Top of PASSAGE SHOWN

Football shoulder pads: Oliver said he has also been asked to consider a standard for shoulder pads in football.
"It's not easy," Oliver said. "The question is, what is the injury they are trying to prevent? We don't know."
Oliver said there is a suggestion, based on data from the NFL, that the shoulder is one of three or four primary impact points for a concussion.
"Hits with the shoulder are causing shoulder-to-helmet impact," Oliver said, "so maybe the role of the shoulder pad is not to protect the shoulder, but as a source of additional padding to protect the head, and that makes some sense."
Oliver said no meetings have been set yet to discuss a shoulder pad standard. They probably won't occur at NOCSAE's summer standards meeting in July in Boston, but it's on the radar.
Softball defensive face protection: Oliver talked about defensive position players in softball wearing a strapped-on facemask. NOCSAE has standards for head and head and face protection in softball and baseball. The softball is larger and harder than a baseball and the forces are substantial. But NOCSAE doesn't have a standard allowing for just face protection (it is permitted but not required by NFHS).
Oliver's concern is, "Why should position players have less protection than catchers (helmet and mask) and/or baserunners (helmet wth mask)?"
Baseball helmet cheek/jaw flaps: Oliver addressed the use of cheek and jaw flaps on baseball batters' helmets - including attachments such as the C-Flap and helmets with the protection built into the product. They have been permitted for use in high school baseball this season by NFHS.

Bottom of PASSAGE SHOWN
Top of SUPPLIED RECORDS

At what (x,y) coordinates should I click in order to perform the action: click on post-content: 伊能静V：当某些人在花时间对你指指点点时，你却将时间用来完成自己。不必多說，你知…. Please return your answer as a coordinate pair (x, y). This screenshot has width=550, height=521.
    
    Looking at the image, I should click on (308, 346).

Bottom of SUPPLIED RECORDS
Top of SUPPLIED RECORDS

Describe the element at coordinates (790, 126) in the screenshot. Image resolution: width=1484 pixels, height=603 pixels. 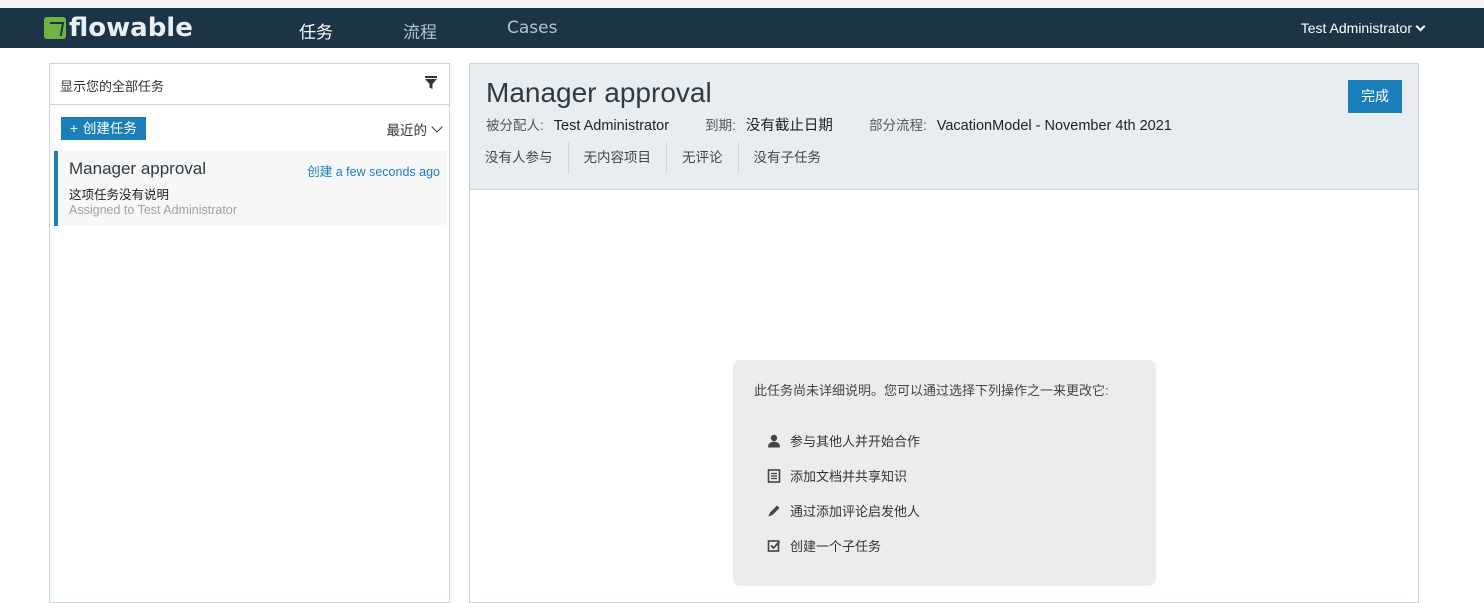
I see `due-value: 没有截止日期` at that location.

Bottom of SUPPLIED RECORDS

* **INSTRUCTION 1**: According to the passage on sports protective equipment, in which city will NOCSAE hold its summer standards meeting in July?
* **INSTRUCTION 2**: Set down, word for word, everything in the passage on sports protective equipment from "Softball defensive face" down to "season by NFHS.".

* **TASK RESPONSE 1**: Boston

* **TASK RESPONSE 2**:
Softball defensive face protection: Oliver talked about defensive position players in softball wearing a strapped-on facemask. NOCSAE has standards for head and head and face protection in softball and baseball. The softball is larger and harder than a baseball and the forces are substantial. But NOCSAE doesn't have a standard allowing for just face protection (it is permitted but not required by NFHS).
Oliver's concern is, "Why should position players have less protection than catchers (helmet and mask) and/or baserunners (helmet wth mask)?"
Baseball helmet cheek/jaw flaps: Oliver addressed the use of cheek and jaw flaps on baseball batters' helmets - including attachments such as the C-Flap and helmets with the protection built into the product. They have been permitted for use in high school baseball this season by NFHS.